Kensington Heights Center would convert six abandoned apartment buildings east of the Kensington Expressway at Fillmore Avenue into a major complex of educational and vocational institutions over the next five years.

It would transform what had been a lingering eyesore and symbol of official neglect for the surrounding inner-city neighborhoods and create in its place a campus where people of all ages and abilities could be educated and trained for new occupations.

"We think the plan is better for the future of our community than any other plan," said Alonzo Barnes, vice president of the Delavan-Grider Block Council.

Its major elements include:

Building a state-of-the-art public vocational high school that would cost an estimated $60 million to $80 million. Local businesses will be asked for recommendations on the types of programs that would be needed there to train workers.

Relocating the St. Mary's School for the Deaf campus from its 100-year-old home on Main Street and building a gymnasium that would be shared with other educational facilities at the site.

Relocating the United Cerebral Palsy Association children's center, currently in leased space at the Maryvale School in Cheektowaga.

Relocating the St. Augustine's Community Center from 1600 Fillmore Ave. and offering expanded day-care and other programs.
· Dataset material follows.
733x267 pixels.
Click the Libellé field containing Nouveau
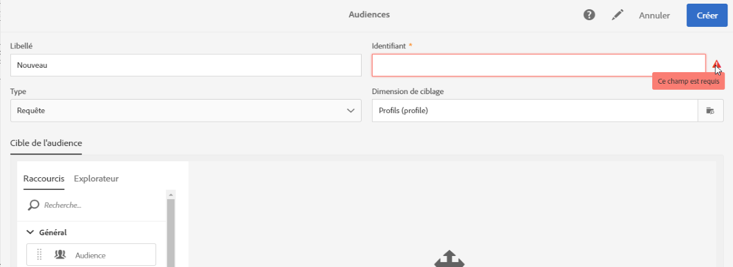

Building a satellite adult education program through the University at Buffalo Educational Opportunity Center.

Building a generating plant powered by natural gas that would supply electricity and steam to the new tenants at rates far below those currently charged. The plant also could supply energy to surrounding businesses and institutions such as Erie County Medical Center.

Council President James W. Pitts, who along with Masten Council Member Byron W. Brown, helped champion the Kensington Heights Center proposal, said the reduced electrical rates could encourage private business to reuse empty buildings in the area.

"If they see the co-generating plant, companies will have one-upmanship to locate in one of those empty buildings," Pitts said.

The proposed project represents a major concentration of public and non-profit institutions. It was one of three concepts submitted to the Kensington Heights Redevelopment Committee, a group of government officials and neighborhood residents that reviewed the proposals earlier this summer. Among the ideas pitched were a housing development for the elderly and a medical campus emphasizing research and development.

The proposal won the praise of Pitts' Council colleagues Monday.

Pitts said the committee chose the redevelopment plan submitted by Ross Wilson & Associates, a Buffalo professional construction services company, because there was "uncertainty" about the plans offered by the other groups.

Ross Wilson, on the other hand, had lined up letters of commitment from the various agencies and institutions proposed for Kensington Heights.

Most importantly, the school district also has received permission from the state to move ahead with plans for the vocational high school at the site. The school is the critical catalyst required for the entire development to move forward.

The earliest construction on the high school could begin is in 12 to 18 months because of the planning involved, said Valerie C. Nolan, an associate with the Education Transformation Group, a consultant being used by the school district.

Craig Marlatt, executive vice president of Ross Wilson, estimated the development would bring 500 jobs to the neighborhood, about half of them existing positions. It also would create 350 temporary construction jobs.

The old '50s-style public housing buildings, which were closed 20 years ago, would be gutted to their frames and rebuilt. Some form of reuse is required, Marlatt said, if the developers hope to have the state forgive $2 million in debt remaining on the housing development.

Other participants in the development team are: H.J. Russell and Co. of Atlanta, the nation's leading minority-owned developer; Foit-Albert Associates, architects; Powersite/Harza, the generating plant developer.

Don Todd Associates, a minority-owned construction management firm; Erdman Anthony Consulting Engineers; URS Greiner; and Edward O. Watts P.E.P.C., an environmental review firm.